**Input for this task:**
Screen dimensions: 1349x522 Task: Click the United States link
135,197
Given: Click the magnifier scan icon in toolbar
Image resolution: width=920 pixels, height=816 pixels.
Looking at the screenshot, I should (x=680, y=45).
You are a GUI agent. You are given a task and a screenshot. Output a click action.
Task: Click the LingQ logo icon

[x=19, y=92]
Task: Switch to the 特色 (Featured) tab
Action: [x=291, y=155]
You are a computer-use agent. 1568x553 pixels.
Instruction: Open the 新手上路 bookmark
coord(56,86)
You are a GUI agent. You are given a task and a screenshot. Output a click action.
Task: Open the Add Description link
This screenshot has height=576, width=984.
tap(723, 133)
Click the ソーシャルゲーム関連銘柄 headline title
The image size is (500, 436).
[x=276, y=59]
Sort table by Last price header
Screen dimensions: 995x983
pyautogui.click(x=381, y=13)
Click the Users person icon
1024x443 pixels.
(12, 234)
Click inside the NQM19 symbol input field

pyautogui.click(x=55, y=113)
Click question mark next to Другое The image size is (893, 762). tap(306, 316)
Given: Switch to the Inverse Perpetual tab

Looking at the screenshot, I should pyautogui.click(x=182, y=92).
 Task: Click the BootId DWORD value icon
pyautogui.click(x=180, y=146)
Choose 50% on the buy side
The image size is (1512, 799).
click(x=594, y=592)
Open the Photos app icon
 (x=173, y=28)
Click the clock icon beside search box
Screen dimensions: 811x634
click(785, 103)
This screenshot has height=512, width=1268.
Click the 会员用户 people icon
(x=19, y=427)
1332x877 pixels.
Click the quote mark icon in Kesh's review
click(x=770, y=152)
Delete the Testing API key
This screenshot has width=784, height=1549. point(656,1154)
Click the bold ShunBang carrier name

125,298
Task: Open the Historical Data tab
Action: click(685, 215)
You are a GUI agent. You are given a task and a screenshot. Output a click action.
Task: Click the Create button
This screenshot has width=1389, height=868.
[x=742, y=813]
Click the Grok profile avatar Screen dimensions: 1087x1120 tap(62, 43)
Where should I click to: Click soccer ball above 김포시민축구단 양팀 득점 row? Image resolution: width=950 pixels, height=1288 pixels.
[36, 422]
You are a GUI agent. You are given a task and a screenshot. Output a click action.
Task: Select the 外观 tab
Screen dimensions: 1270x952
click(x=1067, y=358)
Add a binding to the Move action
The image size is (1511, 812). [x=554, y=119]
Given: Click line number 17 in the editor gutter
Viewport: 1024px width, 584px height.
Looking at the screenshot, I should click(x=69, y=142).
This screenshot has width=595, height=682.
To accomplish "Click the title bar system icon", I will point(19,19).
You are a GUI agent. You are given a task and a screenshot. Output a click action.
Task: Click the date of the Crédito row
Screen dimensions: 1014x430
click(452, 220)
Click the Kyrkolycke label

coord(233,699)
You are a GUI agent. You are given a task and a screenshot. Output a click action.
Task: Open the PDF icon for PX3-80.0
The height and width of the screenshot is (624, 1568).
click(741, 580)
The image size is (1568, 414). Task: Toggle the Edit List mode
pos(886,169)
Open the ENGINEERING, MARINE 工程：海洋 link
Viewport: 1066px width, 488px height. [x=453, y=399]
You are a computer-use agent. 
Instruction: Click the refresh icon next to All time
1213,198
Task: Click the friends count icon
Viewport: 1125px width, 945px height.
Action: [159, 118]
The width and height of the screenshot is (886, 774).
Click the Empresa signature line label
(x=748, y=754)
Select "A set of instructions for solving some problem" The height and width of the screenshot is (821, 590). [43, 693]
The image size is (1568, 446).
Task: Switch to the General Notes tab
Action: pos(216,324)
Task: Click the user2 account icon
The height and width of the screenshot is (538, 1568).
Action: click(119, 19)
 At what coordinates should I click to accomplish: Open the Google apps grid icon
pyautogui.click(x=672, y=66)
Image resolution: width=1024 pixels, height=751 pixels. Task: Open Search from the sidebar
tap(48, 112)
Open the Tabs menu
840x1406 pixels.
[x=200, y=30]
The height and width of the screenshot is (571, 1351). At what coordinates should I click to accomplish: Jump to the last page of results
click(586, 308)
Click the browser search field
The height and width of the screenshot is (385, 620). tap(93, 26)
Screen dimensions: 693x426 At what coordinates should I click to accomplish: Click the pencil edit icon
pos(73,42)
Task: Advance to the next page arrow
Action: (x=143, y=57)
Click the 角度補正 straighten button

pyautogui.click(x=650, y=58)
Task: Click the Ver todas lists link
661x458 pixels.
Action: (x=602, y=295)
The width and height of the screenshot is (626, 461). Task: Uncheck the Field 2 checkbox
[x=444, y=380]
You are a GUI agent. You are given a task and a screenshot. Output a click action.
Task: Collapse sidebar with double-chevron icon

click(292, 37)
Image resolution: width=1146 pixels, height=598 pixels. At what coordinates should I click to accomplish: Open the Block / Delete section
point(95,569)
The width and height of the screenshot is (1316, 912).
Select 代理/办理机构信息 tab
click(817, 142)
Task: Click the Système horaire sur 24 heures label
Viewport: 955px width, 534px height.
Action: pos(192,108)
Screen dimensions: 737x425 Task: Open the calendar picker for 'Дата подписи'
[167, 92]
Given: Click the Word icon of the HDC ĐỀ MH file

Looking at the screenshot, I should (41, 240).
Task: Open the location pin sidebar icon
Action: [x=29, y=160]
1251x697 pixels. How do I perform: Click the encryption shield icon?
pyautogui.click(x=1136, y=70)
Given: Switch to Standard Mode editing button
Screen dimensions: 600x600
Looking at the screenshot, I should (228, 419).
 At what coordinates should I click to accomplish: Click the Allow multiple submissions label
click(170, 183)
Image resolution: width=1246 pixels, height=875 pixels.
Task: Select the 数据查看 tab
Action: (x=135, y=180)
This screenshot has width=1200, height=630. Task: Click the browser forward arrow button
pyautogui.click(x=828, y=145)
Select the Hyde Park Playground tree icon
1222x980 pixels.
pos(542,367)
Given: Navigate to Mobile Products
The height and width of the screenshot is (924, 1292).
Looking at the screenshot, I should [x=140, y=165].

**Problem to solve:** Looking back over the data above, restate word for word the lines that begin at the line with "Instruction: Open the 新手上路 bookmark" and end at the line with "Click the ソーシャルゲーム関連銘柄 headline title", inclusive.

**Solution for this exercise:**
Instruction: Open the 新手上路 bookmark
coord(56,86)
You are a GUI agent. You are given a task and a screenshot. Output a click action.
Task: Open the Add Description link
This screenshot has height=576, width=984.
tap(723, 133)
Click the ソーシャルゲーム関連銘柄 headline title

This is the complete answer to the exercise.